=== SUPPLIED TEXT ===
- Education: University of Waikato
- Occupations: Professor Writer
- Employer: Texas A&M International University

= Ned Kock =

Brazilian-American philosopher

Nereu Florencio "Ned" Kock is a Brazilian-American philosopher. He is a Texas A&M Regents Professor of Information Systems at Texas A&M International University.

==Background==

Kock holds a B.E.E. in Electrical Engineering from the Federal Technological University of Parana at Curitiba, Brazil, a M.Sc. in computer science from the Institute of Aeronautical Technology, Brazil, and a Ph.D. in management with a concentration in information systems from the School of Management Studies, University of Waikato, New Zealand.

==Work==

Kock is best known for employing biological evolution ideas to the understanding of human behavior toward technologies, particularly information technologies. He developed media naturalness theory, an evolutionary communication media theory. Kock is the writer of a popular blog on the intersection of evolution, statistics, and health.

=== COMPLETE THE FOLLOWING ===
1: What theory did Kock develop, according to the Ned Kock biography?
2: In the Ned Kock biography, take everything from "Kock is best" down to "statistics, and health.", switch "information technologies" to "digital technologies", and give the passage again.

=== Records in a dataset ===
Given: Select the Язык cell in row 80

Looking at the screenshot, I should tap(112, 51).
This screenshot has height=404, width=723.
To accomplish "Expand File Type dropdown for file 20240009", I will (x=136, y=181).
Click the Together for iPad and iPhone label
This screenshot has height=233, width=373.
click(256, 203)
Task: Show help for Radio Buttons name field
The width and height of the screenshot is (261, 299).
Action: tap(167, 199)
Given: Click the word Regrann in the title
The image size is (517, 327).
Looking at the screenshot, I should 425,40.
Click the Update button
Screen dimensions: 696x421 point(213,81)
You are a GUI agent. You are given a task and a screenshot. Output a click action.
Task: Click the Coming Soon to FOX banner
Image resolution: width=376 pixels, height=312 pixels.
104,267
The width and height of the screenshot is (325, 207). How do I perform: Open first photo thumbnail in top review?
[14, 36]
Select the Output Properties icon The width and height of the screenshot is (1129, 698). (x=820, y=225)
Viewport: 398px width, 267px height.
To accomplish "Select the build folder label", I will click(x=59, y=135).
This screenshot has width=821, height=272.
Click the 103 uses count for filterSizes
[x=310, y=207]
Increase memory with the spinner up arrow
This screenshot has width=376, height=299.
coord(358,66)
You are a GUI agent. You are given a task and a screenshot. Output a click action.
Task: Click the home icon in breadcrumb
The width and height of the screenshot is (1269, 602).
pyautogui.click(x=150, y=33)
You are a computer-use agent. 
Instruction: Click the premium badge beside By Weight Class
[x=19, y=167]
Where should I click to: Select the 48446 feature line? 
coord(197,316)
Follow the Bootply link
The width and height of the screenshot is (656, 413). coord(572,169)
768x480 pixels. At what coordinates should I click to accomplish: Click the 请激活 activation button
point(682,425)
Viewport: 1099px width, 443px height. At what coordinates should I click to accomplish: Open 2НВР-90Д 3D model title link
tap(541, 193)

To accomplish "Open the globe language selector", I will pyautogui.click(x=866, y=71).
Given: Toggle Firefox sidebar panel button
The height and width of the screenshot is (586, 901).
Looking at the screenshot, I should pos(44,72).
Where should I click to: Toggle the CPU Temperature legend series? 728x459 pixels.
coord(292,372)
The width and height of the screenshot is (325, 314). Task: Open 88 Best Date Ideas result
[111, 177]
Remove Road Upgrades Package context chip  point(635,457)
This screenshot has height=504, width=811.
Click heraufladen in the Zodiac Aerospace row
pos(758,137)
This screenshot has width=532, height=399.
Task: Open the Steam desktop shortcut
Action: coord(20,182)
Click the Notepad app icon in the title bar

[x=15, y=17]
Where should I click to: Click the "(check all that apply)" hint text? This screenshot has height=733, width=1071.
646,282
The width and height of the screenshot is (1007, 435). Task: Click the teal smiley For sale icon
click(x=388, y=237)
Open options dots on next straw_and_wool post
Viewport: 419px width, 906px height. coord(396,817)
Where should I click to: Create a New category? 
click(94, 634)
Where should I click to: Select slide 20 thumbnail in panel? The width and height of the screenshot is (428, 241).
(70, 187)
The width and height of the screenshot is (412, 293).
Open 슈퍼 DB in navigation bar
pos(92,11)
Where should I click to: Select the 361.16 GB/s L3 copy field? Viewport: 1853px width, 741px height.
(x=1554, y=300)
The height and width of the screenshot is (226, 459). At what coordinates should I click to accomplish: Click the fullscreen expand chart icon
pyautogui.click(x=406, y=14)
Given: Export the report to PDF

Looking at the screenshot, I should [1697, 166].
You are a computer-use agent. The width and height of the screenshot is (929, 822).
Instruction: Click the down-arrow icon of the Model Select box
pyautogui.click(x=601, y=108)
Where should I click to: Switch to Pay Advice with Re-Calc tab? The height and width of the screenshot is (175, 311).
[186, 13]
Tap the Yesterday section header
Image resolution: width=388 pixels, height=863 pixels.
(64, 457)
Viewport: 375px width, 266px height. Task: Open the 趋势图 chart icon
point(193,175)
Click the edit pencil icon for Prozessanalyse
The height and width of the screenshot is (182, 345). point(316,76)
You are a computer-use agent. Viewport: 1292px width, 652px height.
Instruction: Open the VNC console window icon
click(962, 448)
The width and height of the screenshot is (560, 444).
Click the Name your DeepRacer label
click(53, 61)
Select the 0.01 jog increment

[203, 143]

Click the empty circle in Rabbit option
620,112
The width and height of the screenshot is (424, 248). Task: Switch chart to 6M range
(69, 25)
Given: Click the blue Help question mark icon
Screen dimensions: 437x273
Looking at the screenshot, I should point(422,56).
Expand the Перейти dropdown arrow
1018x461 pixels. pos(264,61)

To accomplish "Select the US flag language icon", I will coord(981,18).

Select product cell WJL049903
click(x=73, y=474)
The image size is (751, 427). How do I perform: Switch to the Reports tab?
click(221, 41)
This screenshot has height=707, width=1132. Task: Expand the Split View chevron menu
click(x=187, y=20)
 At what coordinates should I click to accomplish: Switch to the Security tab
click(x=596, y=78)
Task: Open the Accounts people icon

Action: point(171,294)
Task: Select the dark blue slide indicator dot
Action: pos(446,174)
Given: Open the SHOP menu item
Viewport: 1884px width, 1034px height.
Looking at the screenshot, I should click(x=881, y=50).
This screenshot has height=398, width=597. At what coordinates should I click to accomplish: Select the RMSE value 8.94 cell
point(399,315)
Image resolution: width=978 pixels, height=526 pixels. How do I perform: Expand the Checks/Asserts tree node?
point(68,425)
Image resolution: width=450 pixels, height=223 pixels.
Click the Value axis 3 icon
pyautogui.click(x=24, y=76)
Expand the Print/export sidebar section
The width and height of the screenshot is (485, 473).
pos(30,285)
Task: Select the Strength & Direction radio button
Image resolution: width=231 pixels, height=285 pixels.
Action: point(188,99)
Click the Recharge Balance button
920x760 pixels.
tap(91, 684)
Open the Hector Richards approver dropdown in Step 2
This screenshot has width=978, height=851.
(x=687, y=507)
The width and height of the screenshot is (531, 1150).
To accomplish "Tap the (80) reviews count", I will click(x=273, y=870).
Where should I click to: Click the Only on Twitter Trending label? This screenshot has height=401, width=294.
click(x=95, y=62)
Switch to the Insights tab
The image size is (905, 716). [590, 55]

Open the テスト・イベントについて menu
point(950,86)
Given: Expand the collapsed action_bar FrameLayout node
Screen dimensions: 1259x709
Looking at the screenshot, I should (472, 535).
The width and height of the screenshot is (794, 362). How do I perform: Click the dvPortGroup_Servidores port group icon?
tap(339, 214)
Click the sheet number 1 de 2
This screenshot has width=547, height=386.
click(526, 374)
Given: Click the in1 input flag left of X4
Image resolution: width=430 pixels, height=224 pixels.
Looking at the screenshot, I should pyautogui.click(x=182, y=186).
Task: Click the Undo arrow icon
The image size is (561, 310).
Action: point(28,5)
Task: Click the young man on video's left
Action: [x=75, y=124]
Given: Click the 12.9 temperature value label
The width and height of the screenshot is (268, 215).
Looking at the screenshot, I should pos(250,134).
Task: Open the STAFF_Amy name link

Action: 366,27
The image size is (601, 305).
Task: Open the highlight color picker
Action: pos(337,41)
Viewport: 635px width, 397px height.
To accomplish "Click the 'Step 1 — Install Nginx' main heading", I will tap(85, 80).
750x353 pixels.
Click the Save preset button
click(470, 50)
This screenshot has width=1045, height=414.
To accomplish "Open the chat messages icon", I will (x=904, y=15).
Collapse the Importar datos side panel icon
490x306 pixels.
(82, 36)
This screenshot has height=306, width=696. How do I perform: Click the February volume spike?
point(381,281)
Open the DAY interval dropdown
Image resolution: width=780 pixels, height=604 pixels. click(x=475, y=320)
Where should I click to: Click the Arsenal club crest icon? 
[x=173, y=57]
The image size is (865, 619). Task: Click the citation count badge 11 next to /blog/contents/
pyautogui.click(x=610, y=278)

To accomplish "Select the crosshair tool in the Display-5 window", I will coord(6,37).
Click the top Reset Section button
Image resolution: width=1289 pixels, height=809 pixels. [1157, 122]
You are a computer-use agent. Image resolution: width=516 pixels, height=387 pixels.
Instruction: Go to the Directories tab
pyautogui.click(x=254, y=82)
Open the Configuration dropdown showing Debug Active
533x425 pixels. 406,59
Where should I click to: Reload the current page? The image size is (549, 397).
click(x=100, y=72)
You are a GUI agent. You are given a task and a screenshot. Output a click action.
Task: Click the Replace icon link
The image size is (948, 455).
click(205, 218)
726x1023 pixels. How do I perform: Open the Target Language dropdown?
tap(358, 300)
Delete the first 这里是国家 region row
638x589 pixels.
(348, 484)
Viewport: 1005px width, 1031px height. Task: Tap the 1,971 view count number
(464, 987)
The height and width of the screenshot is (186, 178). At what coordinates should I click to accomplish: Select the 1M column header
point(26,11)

=== SOLUTIONS ===
1: He developed media naturalness theory, an evolutionary communication media theory.

2:
Kock is best known for employing biological evolution ideas to the understanding of human behavior toward technologies, particularly digital technologies. He developed media naturalness theory, an evolutionary communication media theory. Kock is the writer of a popular blog on the intersection of evolution, statistics, and health.